普适计算的信任认证

在普适计算环境中，用户能够在任何时间、任何地点访问资源，获得服务。但是这种无处不在性和移动性的环境带来了新的安全问题。资源的拥有者和请求者一般互相不知道。认证是安全的基石，没有认证，系统的保密性、完整性和可用性都将受到影响。可是传统认证是基于身份的认证，不适合普适环境中对陌生实体的认证。本文在分析普适计算的认证要求后，指出了在普适计算环境中应该先在陌生的实体间建立信任关系，然后可以用几乎所有的标准密钥交换协议进行安全认证。提出了用资源限制信任协商技术在陌生人之间建立信任关系。由于它避免了大量的公钥密码操作所带来的计算负担，因此比较适合计算能力有限的设备之间建立信任关系。

Trust Authentication in Pervasive Computing

Users can access resources and obtain services anytime and anywhere in pervasive computing environment. However, the ubiquitous and mobile environment presents a new security challenge. The resource owner and requestor do not foreknow each other. Authentication is the footstone of security. Without authentication, confidentiality, integrality and availability of a system will be affacted. It is unsuitable for pervasive computing environment which entities are strangers to use traditional identity-based authentication.

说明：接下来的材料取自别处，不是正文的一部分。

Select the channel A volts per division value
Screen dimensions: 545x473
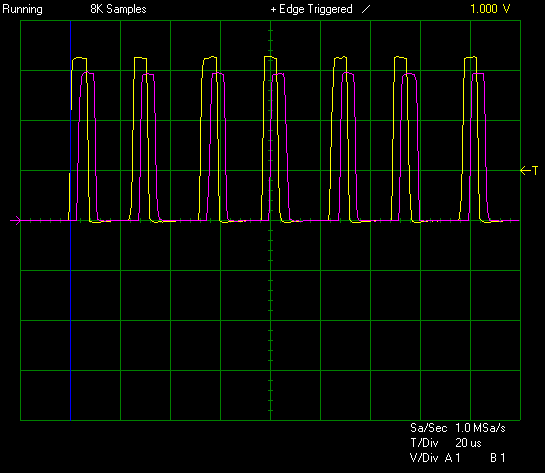tap(453, 458)
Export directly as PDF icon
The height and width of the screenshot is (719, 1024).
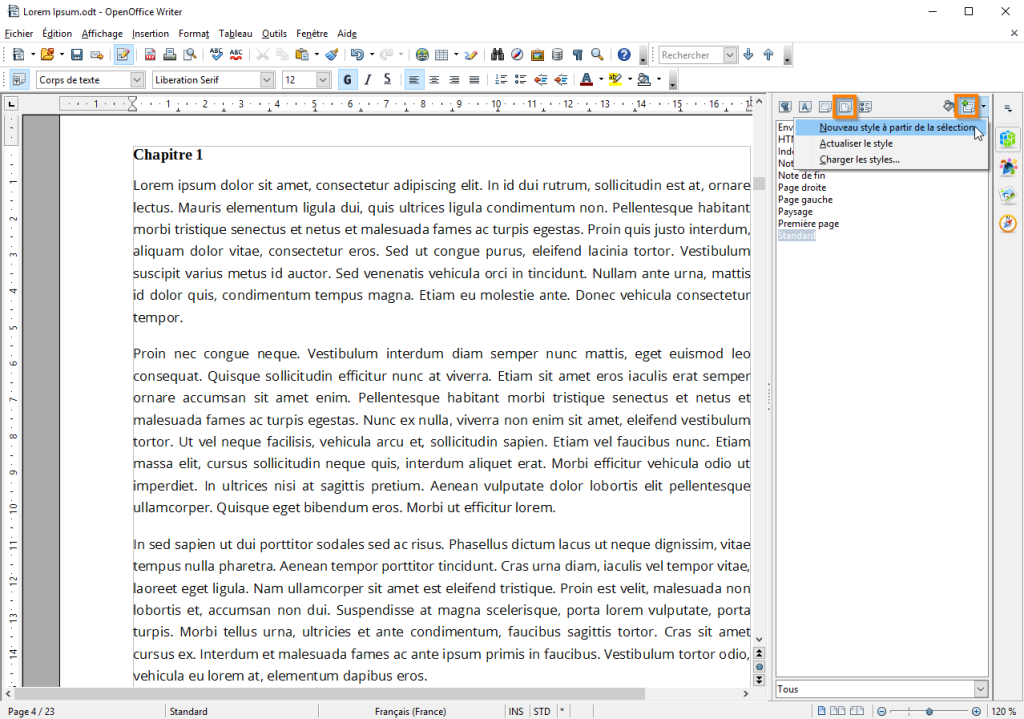click(151, 55)
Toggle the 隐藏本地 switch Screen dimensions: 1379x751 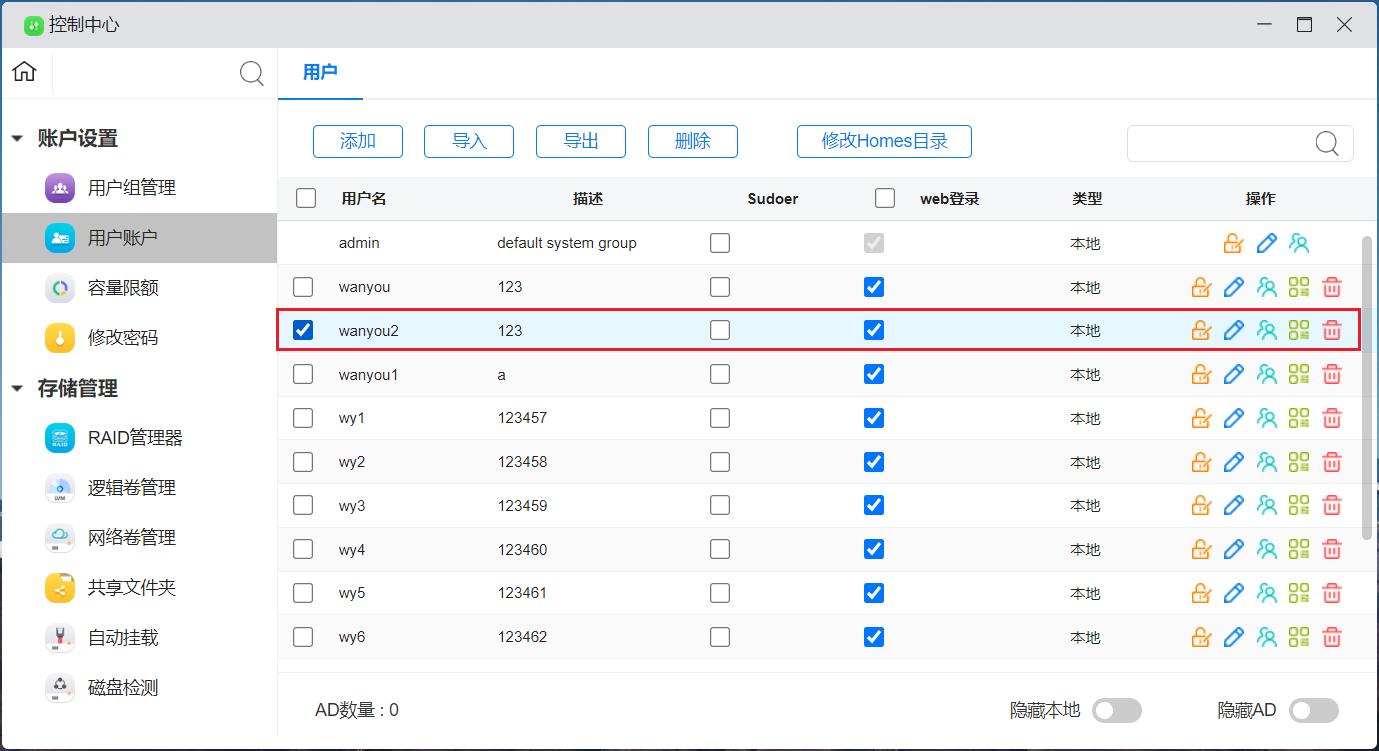1116,710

In this paper, after analyzing the requirements of authentication that pervasive computing need, we indicate that authentication in pervasive computing is firstly to establish trust relationship. Then secure authentication is achieved using almost any traditional authentication key exchange protocols. The resource-constrained trust negotiation method is presented to established trust relationship among strangers. Owing to avoiding the heavy computational demands the public key cryptography operations bring about, resource-constrained trust negotiation is well-suited for resource constrained devices to negotiate trust in pervasive computing environment.